For this reason, throughout this year, U.S. Treasury officials have been in close contact with all participants in the Greek discussions—the Greek authorities, key European member states, the ECB, the European Commission, and the IMF—to urge all sides to work together to find a constructive path forward. We are in a position to approach these discussions from the perspective of a trusted partner to the various key players, capable of offering advice and perspective from outside the direct negotiations. Our view has consistently been that Greece needs to implement critical reforms to establish a foundation for a durable economic recovery, and that as Greece delivers on its reform commitments, it merits financial assistance and debt relief necessary to support a return to growth. With the agreement between Greece and its European partners launching a new financial assistance program in August 2015, the framework for this is now in place, with the focus now shifting to implementation by all sides—a process with which the United States continues to be engaged.
Finally, let me say a few words about the financial market volatility of the late summer and the outlook for emerging markets. Assessing the risks associated with such market moves often entails two basic questions. First, what, if any, information about underlying fundamentals of concern to a policymaker is being revealed by market movements? Second, do the moves in and of themselves generate sources of risk that should be of concern (e.g., self-fulfilling dynamics, risks of institutional failure)? It was evident that there were a number of factors underlying the spike in both actual and implied volatility across markets starting in August, ranging from concerns about China to speculation about the timing of monetary policy moves. Emerging market assets exhibited particular volatility.

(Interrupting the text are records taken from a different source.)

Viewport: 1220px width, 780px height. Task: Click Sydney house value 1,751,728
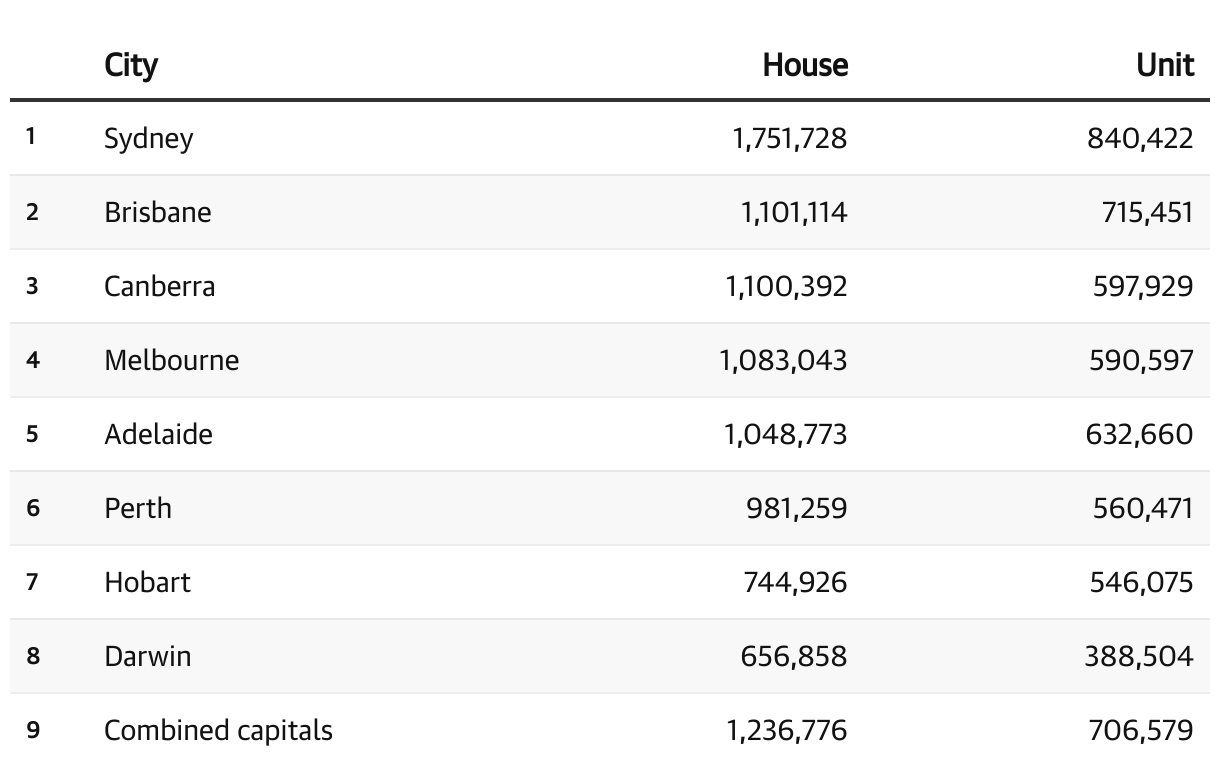coord(789,138)
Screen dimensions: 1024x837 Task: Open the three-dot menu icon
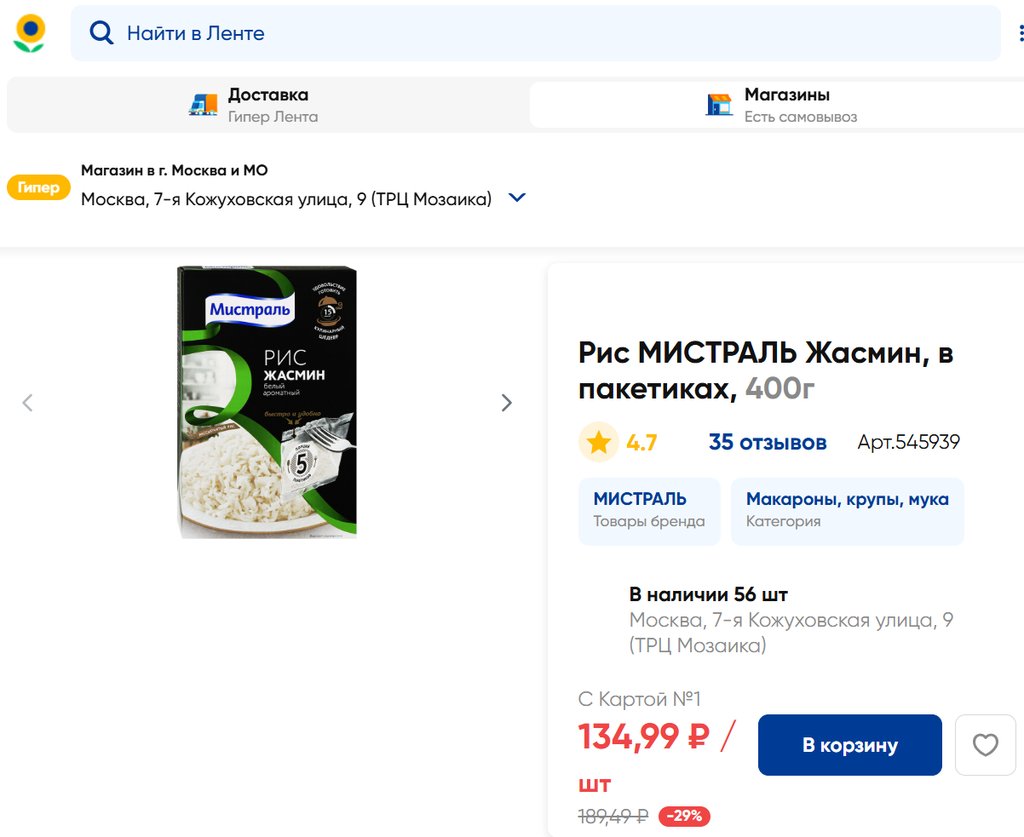coord(1020,33)
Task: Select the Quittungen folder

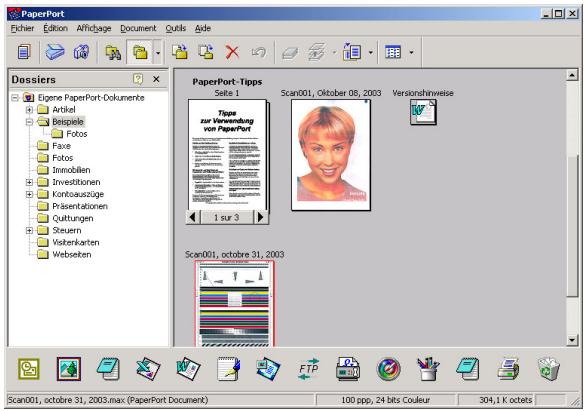Action: click(x=73, y=218)
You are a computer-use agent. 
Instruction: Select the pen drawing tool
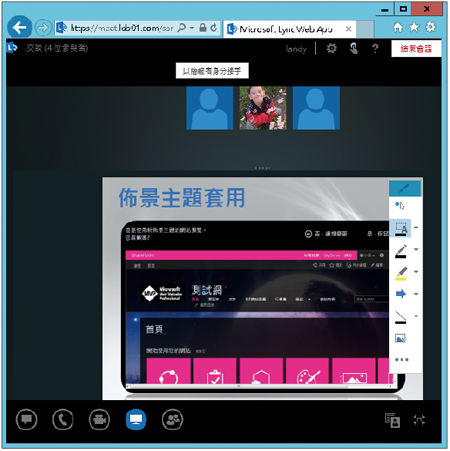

The fundamentals related to China and emerging markets had been receiving a great deal of attention in our work for months preceding the market volatility. I have already discussed China, so let me say a few words about emerging markets, where there is good news and bad news. The good news is that most emerging market economies continue to have financial buffers that are considerably larger than they were in the 1990s and early 2000s when they were buffeted by a succession of financial crises. So while some emerging markets face notable vulnerabilities, including high levels of corporate leverage amid declining commodity prices, we have not seen in this recent episode (or amid the sizable currency depreciations since 2013) the kind of devaluation-default feedback dynamics that paralyzed many countries during that earlier period. The bad news is that those financial buffers are considerably smaller for a number of emerging markets than they were entering the 2008-9 global financial crisis, when many deployed aggressive counter-cyclical policies to respond to the global contractionary forces. At present, some countries find themselves compelled to adopt more conservative policy stances out of concern for financial stability, which means a more negative outlook for growth and greater threats of financial disruptions. Those ongoing risks remain a key focus of our work.
Thank you once again for the opportunity to speak before you today. I look forward to taking your questions in the time we have remaining.